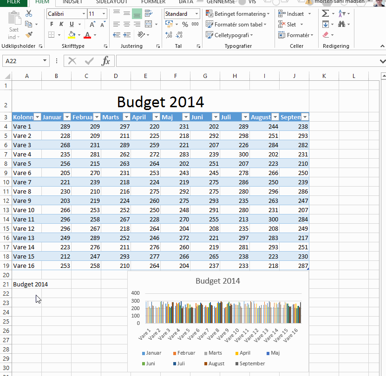This screenshot has width=386, height=376.
Task: Open the Calibri font name dropdown
Action: [83, 14]
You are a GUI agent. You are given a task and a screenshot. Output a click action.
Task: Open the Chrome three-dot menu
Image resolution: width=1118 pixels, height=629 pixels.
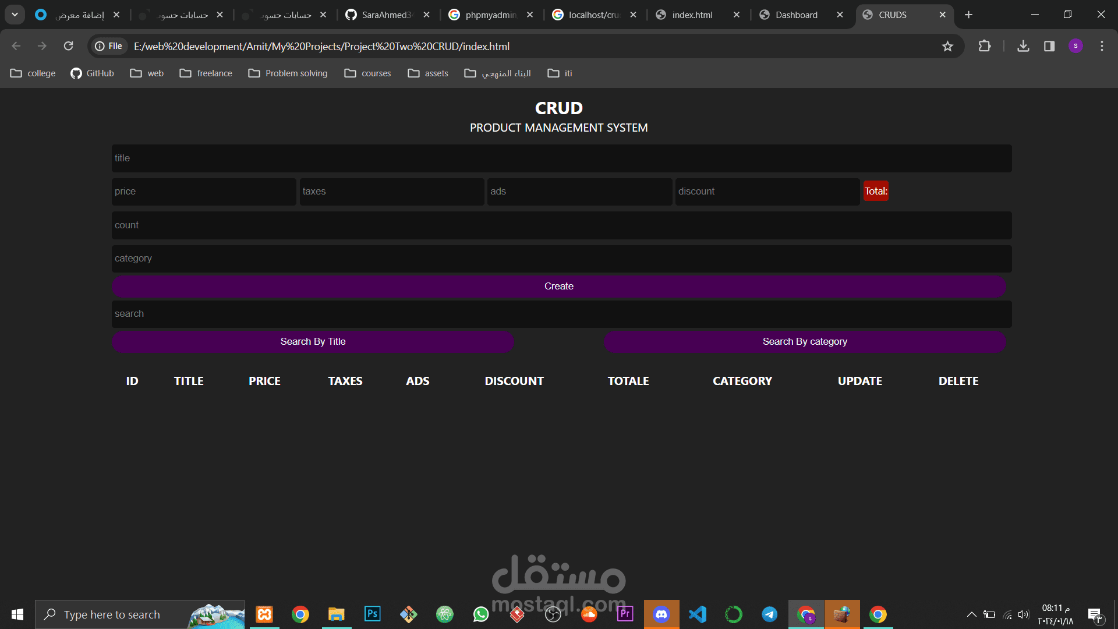click(x=1102, y=46)
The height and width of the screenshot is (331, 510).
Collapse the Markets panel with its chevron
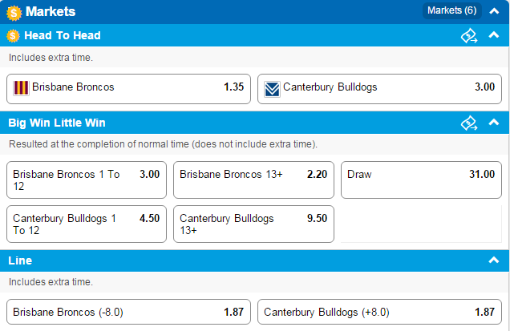[x=494, y=11]
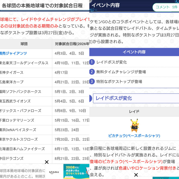Open the ピカチュウ(ベースボールシャツ) link below the sprite
Image resolution: width=179 pixels, height=179 pixels.
(x=134, y=136)
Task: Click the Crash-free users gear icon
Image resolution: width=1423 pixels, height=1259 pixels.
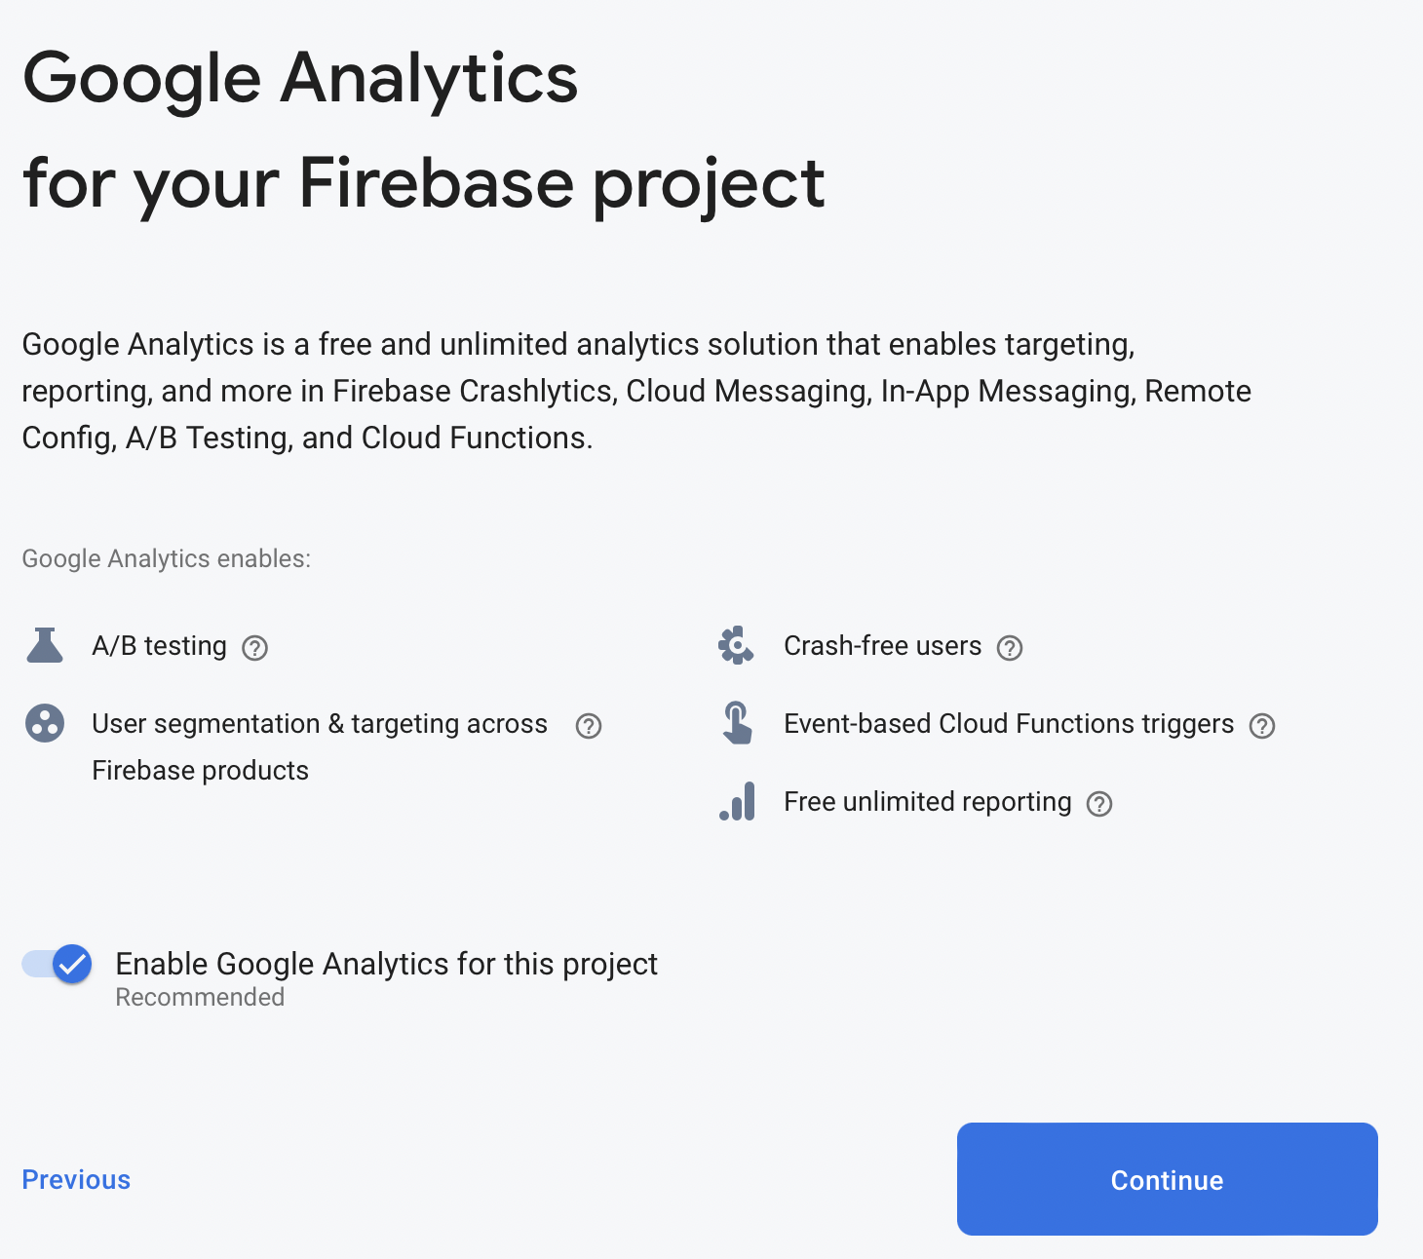Action: 736,646
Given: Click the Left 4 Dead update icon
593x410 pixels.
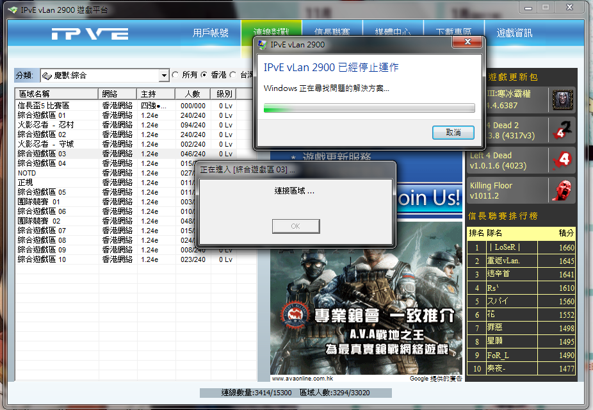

◆ ◆ ◆ ◆ ◆

작업 지시: 위에 있는 줄을 모두 한 글자도 바꾸지 말고 다시 입력하세요. 그림은 답에 넣지 마세요.

연습 답안:
This screenshot has width=386, height=376.
Task: Open the Calibri font name dropdown
Action: [83, 14]
You are a GUI agent. You are given a task and a screenshot. Output a click action.
Task: Open the Chrome three-dot menu
Image resolution: width=1118 pixels, height=629 pixels.
click(x=1102, y=46)
The height and width of the screenshot is (331, 510).
Collapse the Markets panel with its chevron
[x=494, y=11]
Open the ピカチュウ(ベースボールシャツ) link below the sprite
Image resolution: width=179 pixels, height=179 pixels.
(x=134, y=136)
Task: Click the Crash-free users gear icon
Image resolution: width=1423 pixels, height=1259 pixels.
Action: 736,646
Given: Click the Left 4 Dead update icon
593x410 pixels.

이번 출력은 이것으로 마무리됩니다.